Records excerpted from a collection
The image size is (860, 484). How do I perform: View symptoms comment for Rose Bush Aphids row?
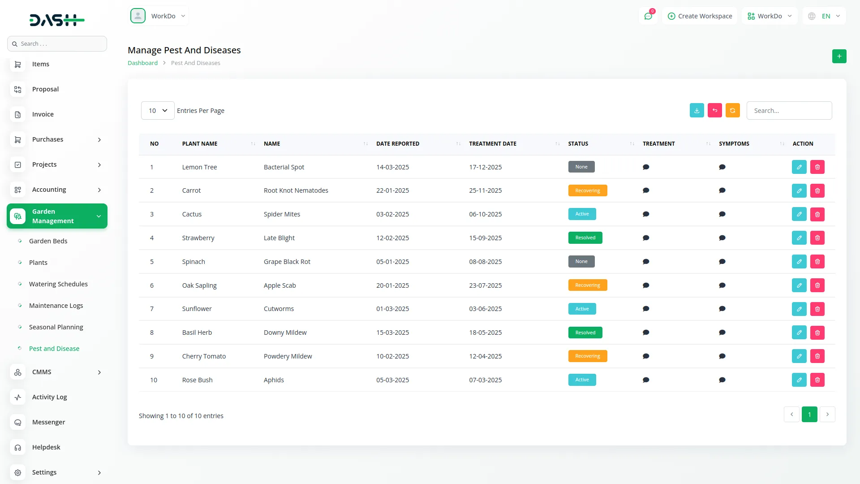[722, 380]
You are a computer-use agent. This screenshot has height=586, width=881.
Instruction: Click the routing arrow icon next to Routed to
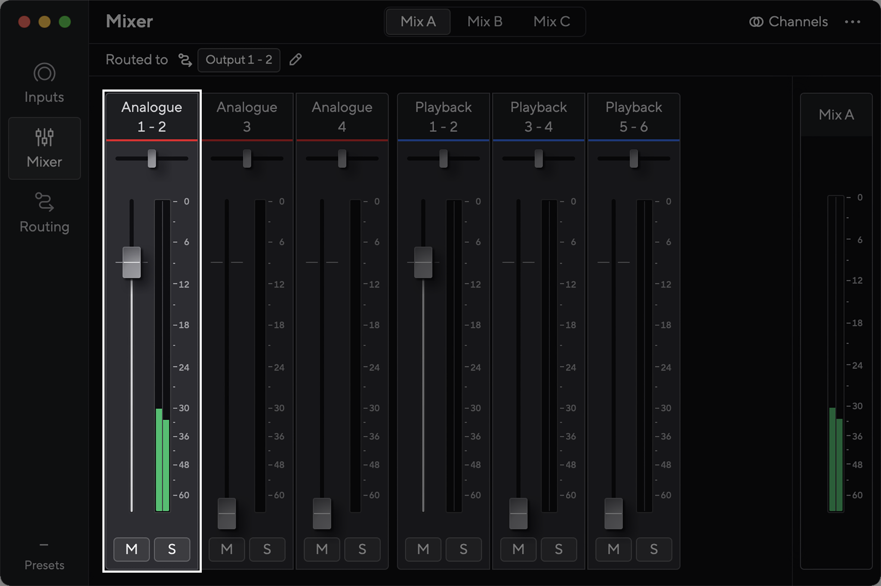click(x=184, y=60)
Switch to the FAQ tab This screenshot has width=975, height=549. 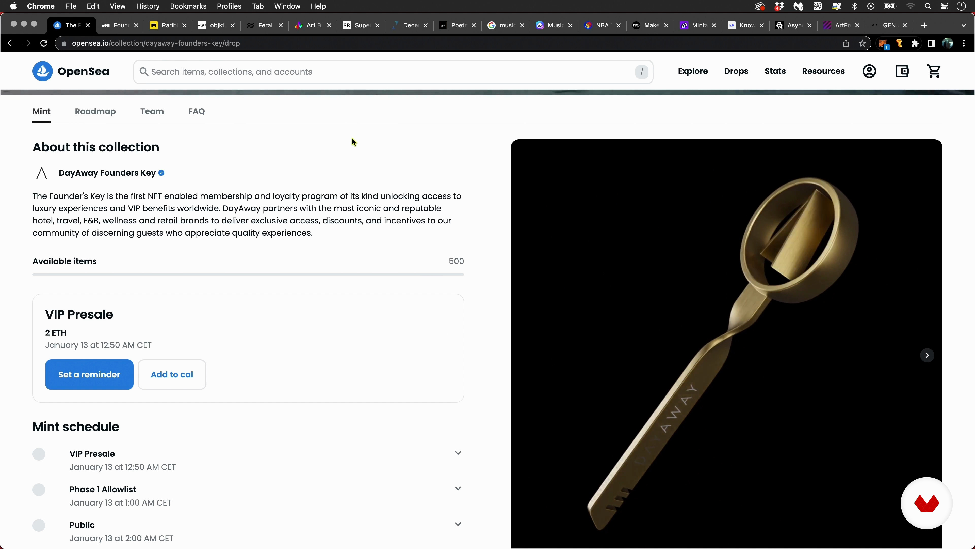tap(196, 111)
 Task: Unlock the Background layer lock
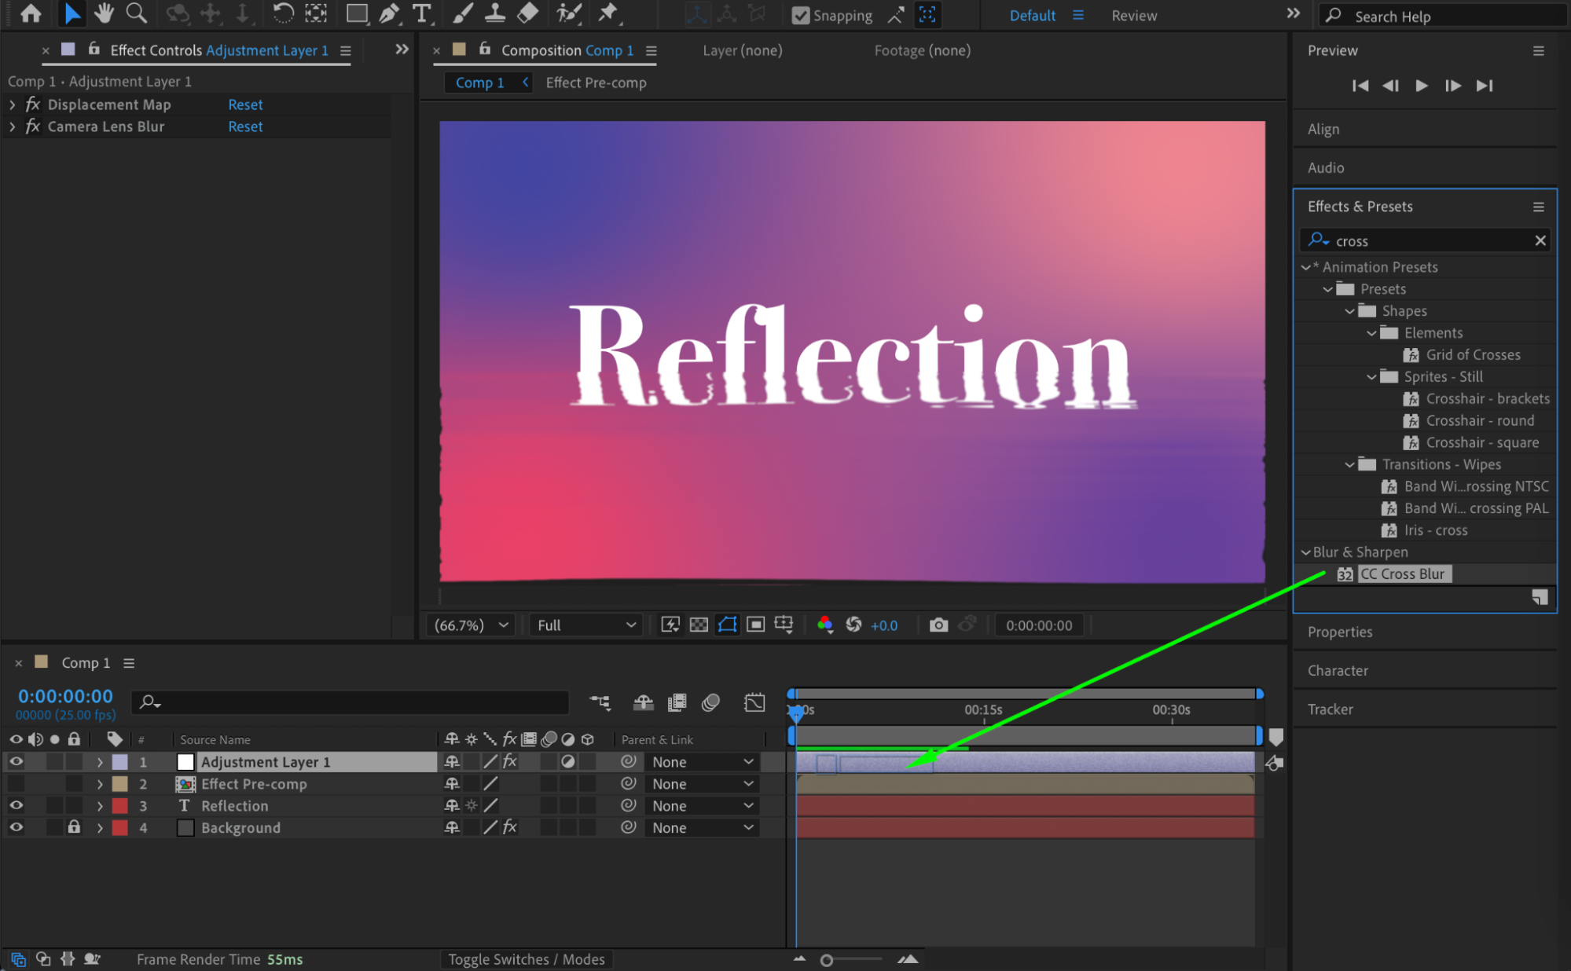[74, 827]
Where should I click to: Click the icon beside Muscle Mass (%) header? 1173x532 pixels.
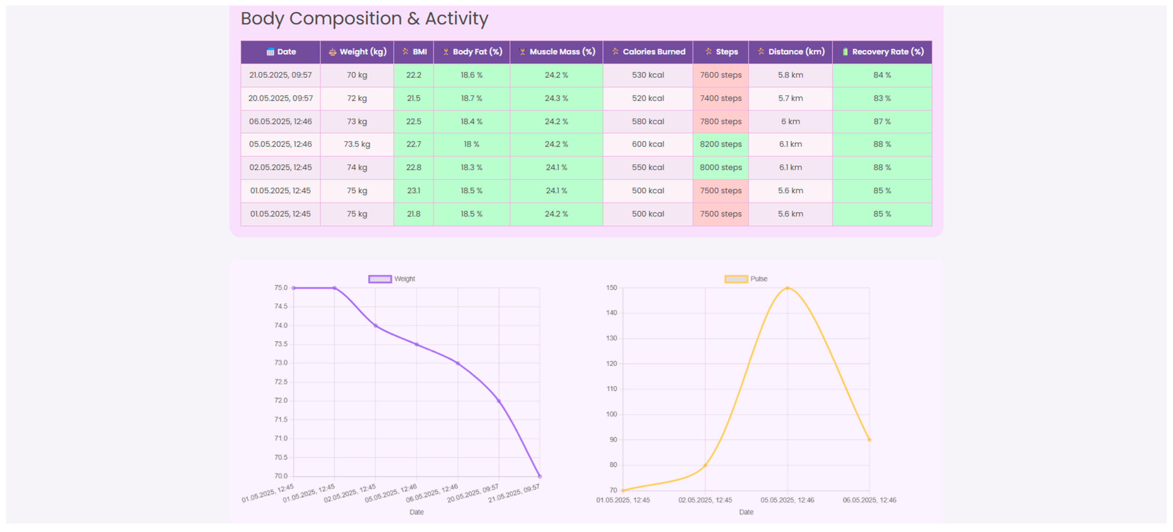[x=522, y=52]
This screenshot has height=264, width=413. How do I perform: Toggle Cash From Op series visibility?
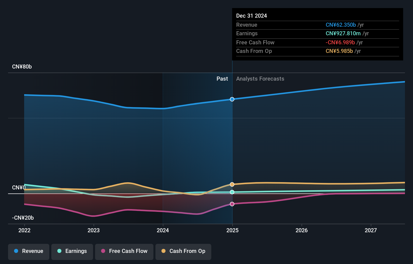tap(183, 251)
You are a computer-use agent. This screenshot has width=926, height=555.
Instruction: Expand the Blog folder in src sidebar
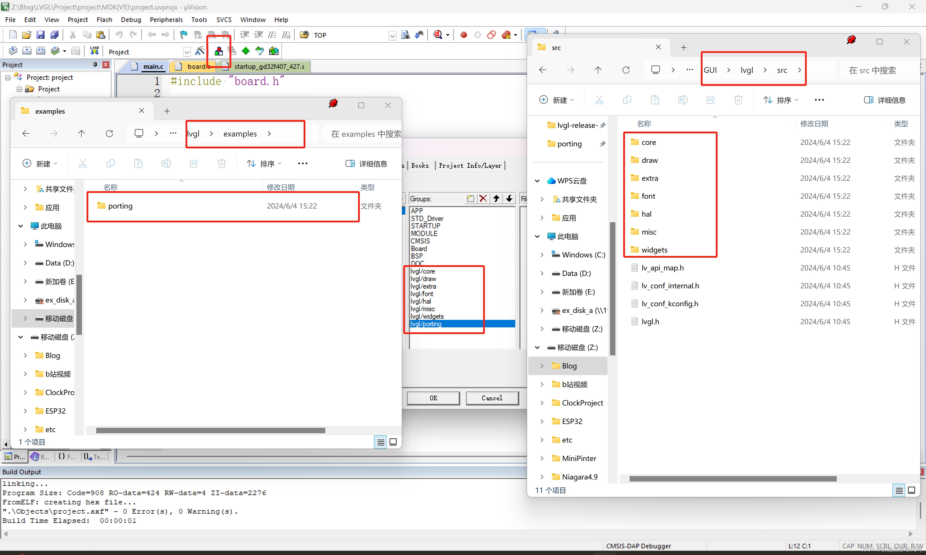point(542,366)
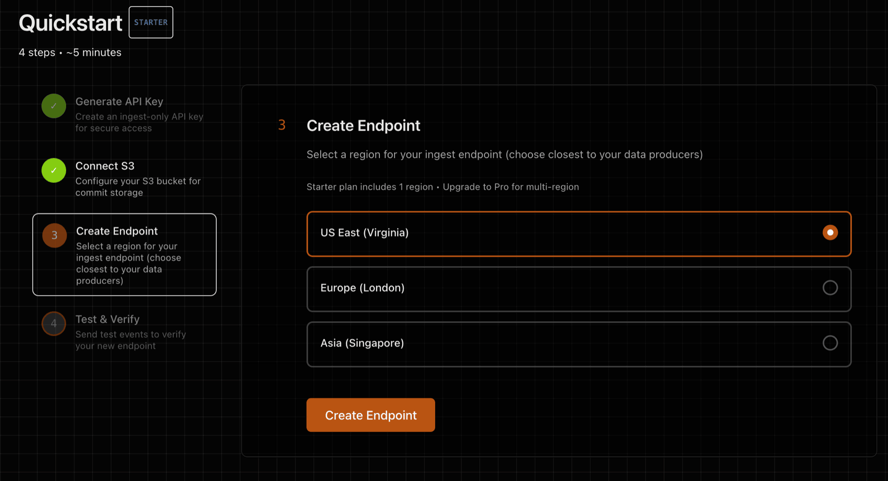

WORK ORDER: The lines from the one containing "Task: Unlock the Background layer lock" through the last line of the entries are to be copied exactly, both ends included, and the pictures are to be omitted.

EXERCISE OUTPUT:
 Task: Unlock the Background layer lock
[74, 827]
Where should I click to: Click the icon beside Muscle Mass (%) header? 1173x532 pixels.
[x=522, y=52]
This screenshot has height=264, width=413. How do I perform: Toggle Cash From Op series visibility?
tap(183, 251)
You are a computer-use agent. This screenshot has width=926, height=555.
Instruction: Expand the Blog folder in src sidebar
point(542,366)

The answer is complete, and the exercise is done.